Spark Connect

Support for Apache Spark Connect is considered experimental and is subject to change in future releases. Spark Connect is a young technology and there are important questions to be answered yet, mostly related to security and multi-tenancy.

Apache Spark Connect is a remote procedure call (RPC) server that allows clients to run Spark applications on a remote cluster. Clients can connect to the Spark Connect server using a variety of programming languages, editors and IDEs without needing to install Spark locally.

The Stackable Spark operator can set up Spark Connect servers backed by Kubernetes as a distributed execution engine.

Deployment

The example below demonstrates how to set up a Spark Connect server and apply some customizations.

---
apiVersion: spark.stackable.tech/v1alpha1
kind: SparkConnectServer
metadata:
  name: spark-connect (1)
spec:
  image:
    productVersion: "3.5.5" (2)
    pullPolicy: IfNotPresent
  args:
    - "--package org.apache.iceberg:iceberg-spark-runtime-3.5_2.12:1.8.1" (3)
  server:
    podOverrides:
      spec:
        containers:
          - name: spark
            env:
              - name: DEMO_GREETING (4)
                value: "Hello"
    jvmArgumentOverrides:
      add:
        - -Dmy.custom.jvm.arg=customValue (5)
    config:
      logging:
        enableVectorAgent: False
        containers:
          spark:
            custom:
              configMap: spark-connect-log-config (6)
    configOverrides:
      spark-defaults.conf:
        spark.driver.cores: "3" (7)
  executor:
    configOverrides:
      spark-defaults.conf:
        spark.executor.memoryOverhead: "1m" (8)
        spark.executor.instances: "3"
    config:
      logging:
        enableVectorAgent: False
        containers:
          spark:
            custom:
              configMap: spark-connect-log-config
1 The name of the Spark Connect server.
2 Version of the Spark Connect server.
3 Additional package to install when starting the Spark Connect server and executors.
4 Environment variable to be created via podOverrides. Alternatively, the environment variable can be set in the spec.server.envOverrides section.
5 Additional argument to be passed to the Spark Connect JVM settings. Do not use this to tweak heap settings. Use spec.server.jvmOptions instead.
6 A custom log4j configuration file to be used by the Spark Connect server. The config map must have an entry called log4j.properties.
7 Customize the driver properties in the server role. The number of cores here is not related to Kubernetes cores!
8 Customize spark.executor.* and spark.kubernetes.executor.* in the executor role.

Metrics

The server pod exposes Prometheus metrics at the following endpoints:

  • /metrics/prometheus for driver instances.

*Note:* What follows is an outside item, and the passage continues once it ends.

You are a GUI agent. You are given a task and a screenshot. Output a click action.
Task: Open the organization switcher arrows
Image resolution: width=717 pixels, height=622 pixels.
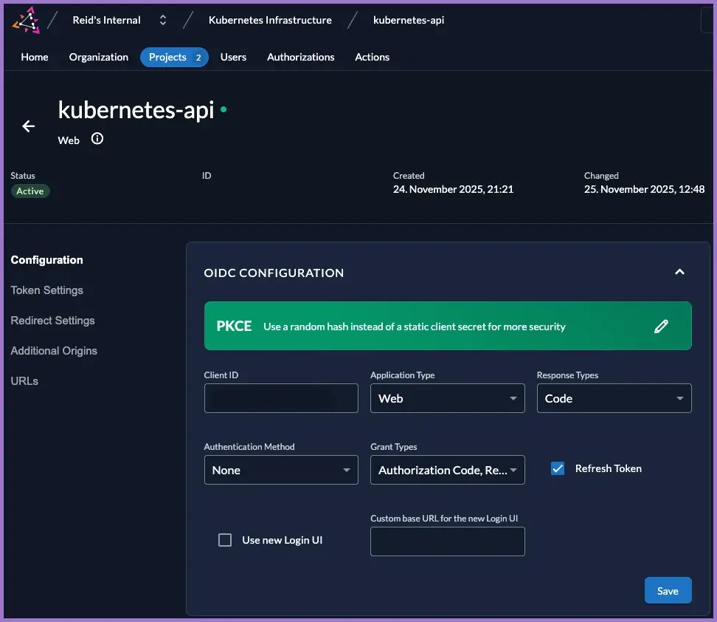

  • /metrics/executors/prometheus for executor instances.

To customize the metrics configuration use the `spec.server.configOverrides' like this:

spec:
  server:
    configOverrides:
      metrics.properties:
        applications.sink.prometheusServlet.path: "/metrics/applications/prometheus"

The example above adds a new endpoint for application metrics.

Notable Omissions

The following features are not supported by the Stackable Spark operator yet

  • Integration with the Spark History Server.

  • Authorization and authentication. Currently, anyone with access to the Spark Connect service can run jobs.

  • Volumes and volume mounts can be added only with pod overrides.

  • Job dependencies must be provisioned as custom images or via --packages or --jars arguments.

Known Issues

  • Dynamically provisioning the iceberg runtime leads to "iceberg.SparkWrite$WriterFactory" ClassNotfoundException when attempting to use it from clients.